Reporter: Asep Munazat Zatnika | Editor: Dikky Setiawan
JAKARTA. Presiden Susilo Bambang Yudhoyono (SBY) mengaku tidak berniat untuk memperlemah wewenang Komisi Pemberantasan Korupsi (KPK) dengan melakukan perubahan undang-undang Kitab Undang-undang Hukum Pidana (KUHP). Juru Bicara Kepresidenan Julian Aldrin Pasha mengatakan, pihaknya mempersilahkan KPK untuk ikut dalam pembahasan.
Selain itu, Julian juga bilang, kalau presiden meminta KPK untuk menghormati proses pembahasan yang tengah berlangsung di Dewan Perwakilan Rakyat (DPR).
"Ada bagian tertentu yang ingin disempurnakan, jadi silahkan (kalau ada keberatan) disampaikan ke DPR," ujar Julian, Rabu (26/2) di Istana Negara.
Menurut Julian, pemerintah masih memegang komitmen untuk mendukung KPK dalam upaya memberantas korupsi di Indonesia.
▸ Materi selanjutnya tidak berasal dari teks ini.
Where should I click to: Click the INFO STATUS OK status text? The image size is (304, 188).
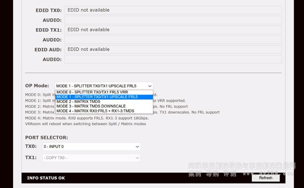(45, 178)
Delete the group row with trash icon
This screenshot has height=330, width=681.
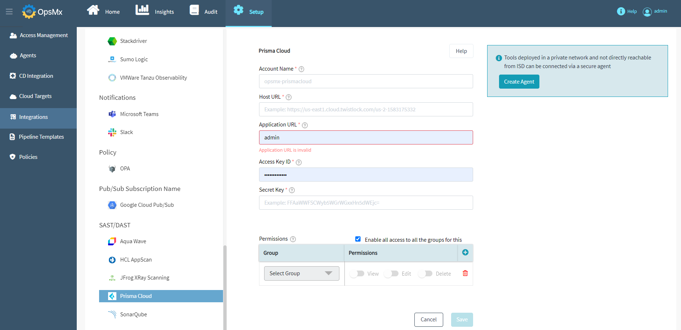(465, 273)
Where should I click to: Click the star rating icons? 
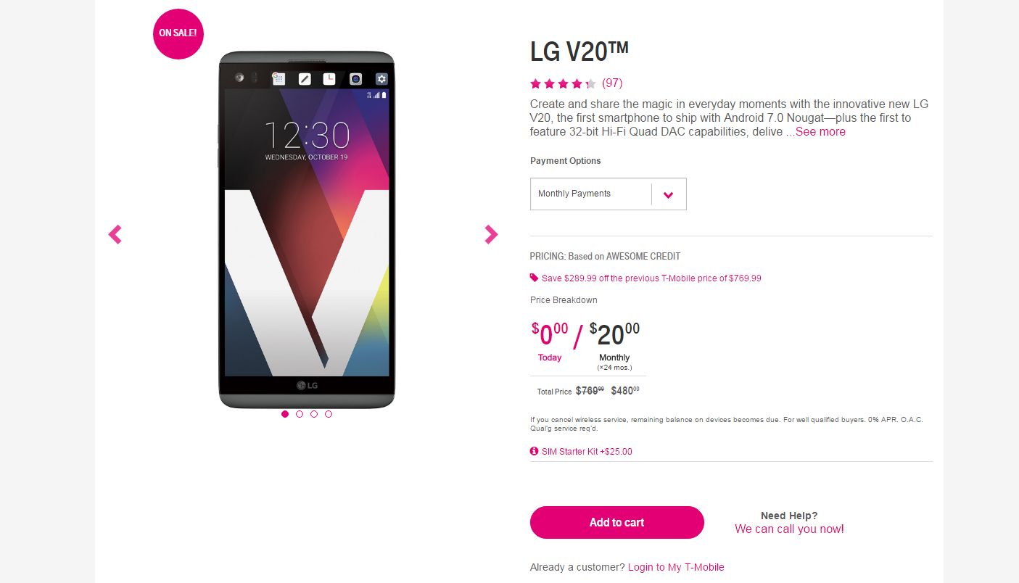563,83
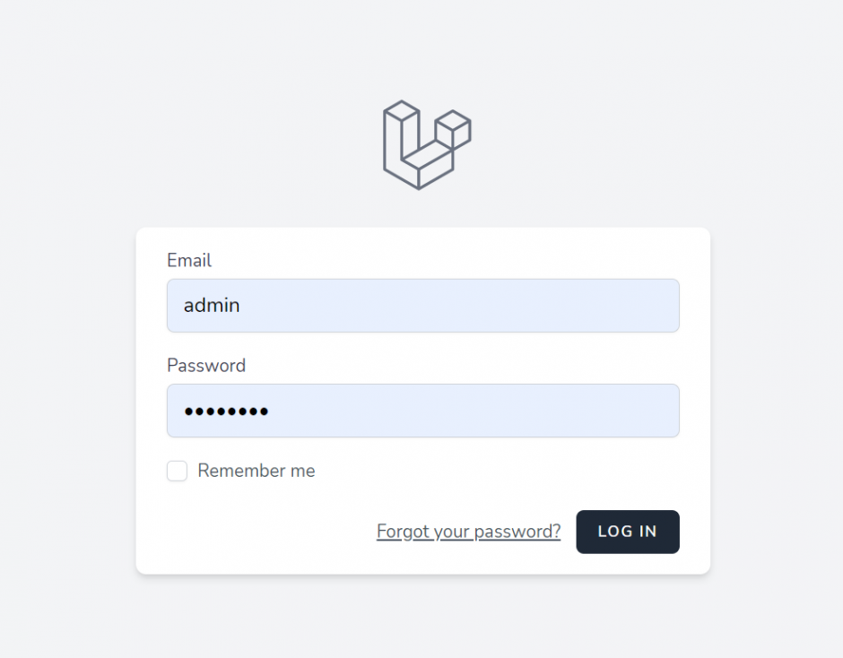This screenshot has width=843, height=658.
Task: Click the Laravel logo above the form
Action: (x=427, y=144)
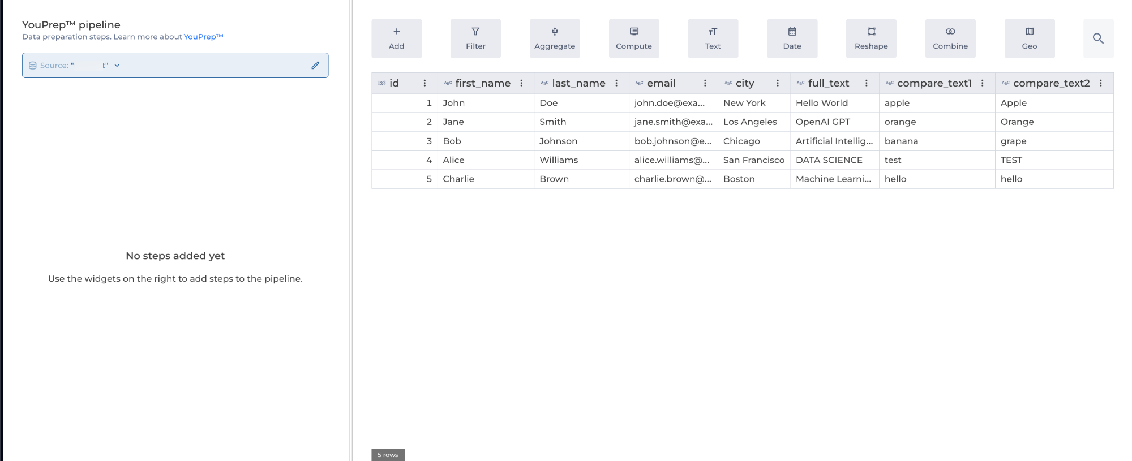Open the Reshape widget
Viewport: 1132px width, 461px height.
click(x=871, y=38)
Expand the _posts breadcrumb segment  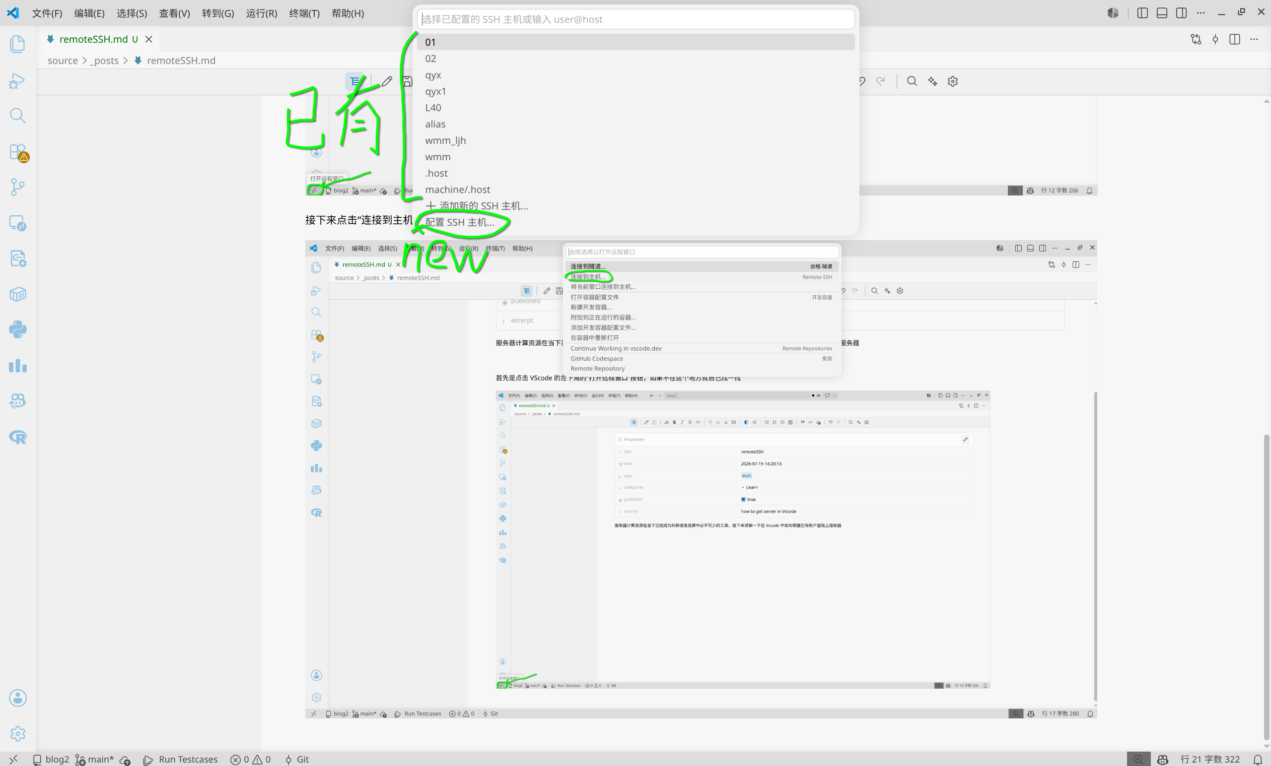pos(104,61)
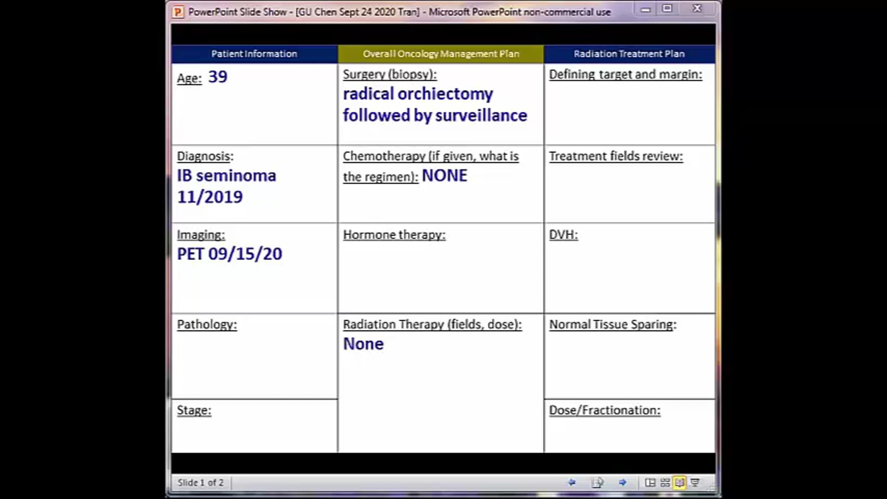This screenshot has width=887, height=499.
Task: Start the Slide Show view icon
Action: tap(694, 482)
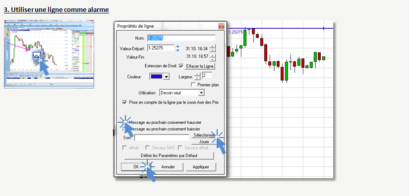Click start time up arrow next to 16:34
Screen dimensions: 409x196
(x=213, y=47)
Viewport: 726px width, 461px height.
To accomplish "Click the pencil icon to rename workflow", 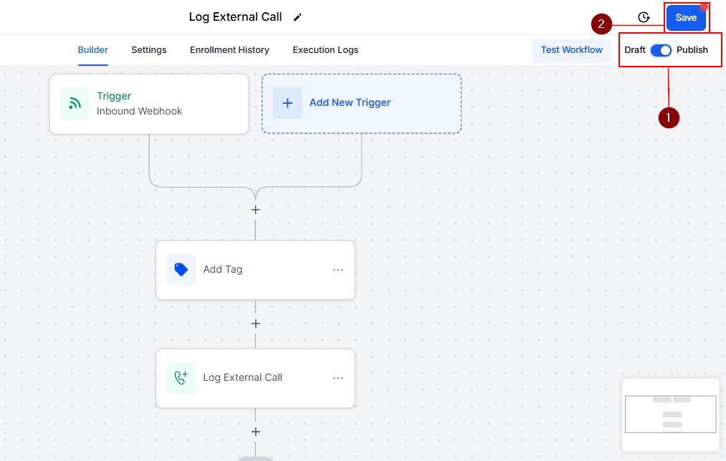I will (x=298, y=17).
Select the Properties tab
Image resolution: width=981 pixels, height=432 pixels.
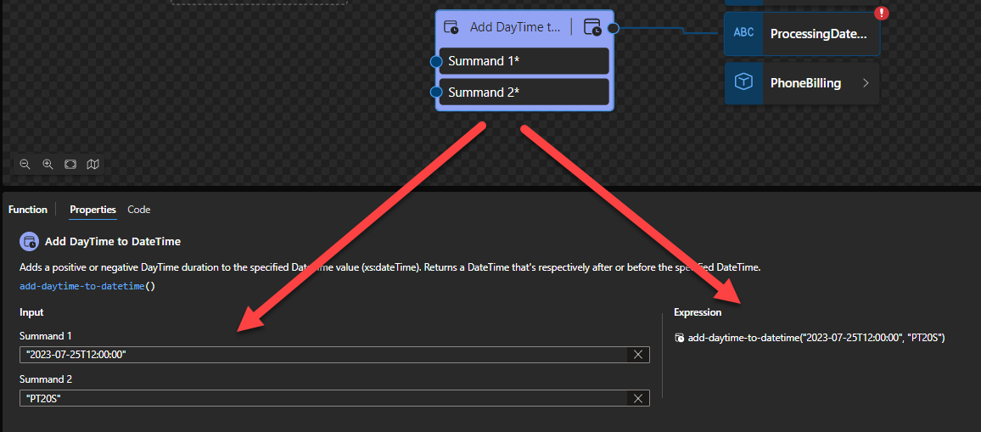tap(92, 210)
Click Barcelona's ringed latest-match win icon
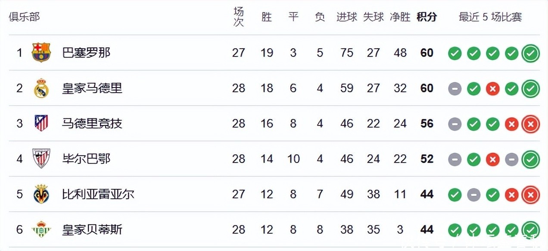 530,53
Justru, menurutnya, diajukannya perubahan UU KUHP ini untuk menyempurnakan aturan tersebut.
Sementara itu, Menteri Koordinator bidang politik hukum dan keamanan (menkopolhukam) Djoko Suyanto mengatakan, dirinya bersama DPR siap membahas RUU KUHP bersama-sama dengan KPK. Ia menegaskan, keberadaan RUU KUHP ini sudah direncanakan sejak 12 tahun lalu, jauh sebelum KPK didirikan.
Jadi, keberadaan RUU KUHP ini bukan untuk menumpulkan peran KPK dalam pemberantasan korupsi. Kalaupun ada ketidak sesuaian, maka itu bisa dibicarakan bersama. Itulah mengapa RUU ini perlu dibahas, tidak langsung di ketuk.
Sebelumnya, KPK dan sejumlah pihak menilai keberadaan RUU KUHP ini bisa melemahkan posisi KPK, karena ada sejumlah pasal yang mengurangi wewenang KPK dalam menangani kasus tindak pidana korupsi. Misalnya saja, kewenangan KPK dalam melakukan penyadapan, yang tidak akan sebebas sperti sekarang, karena harus melalui ijin pengadilan.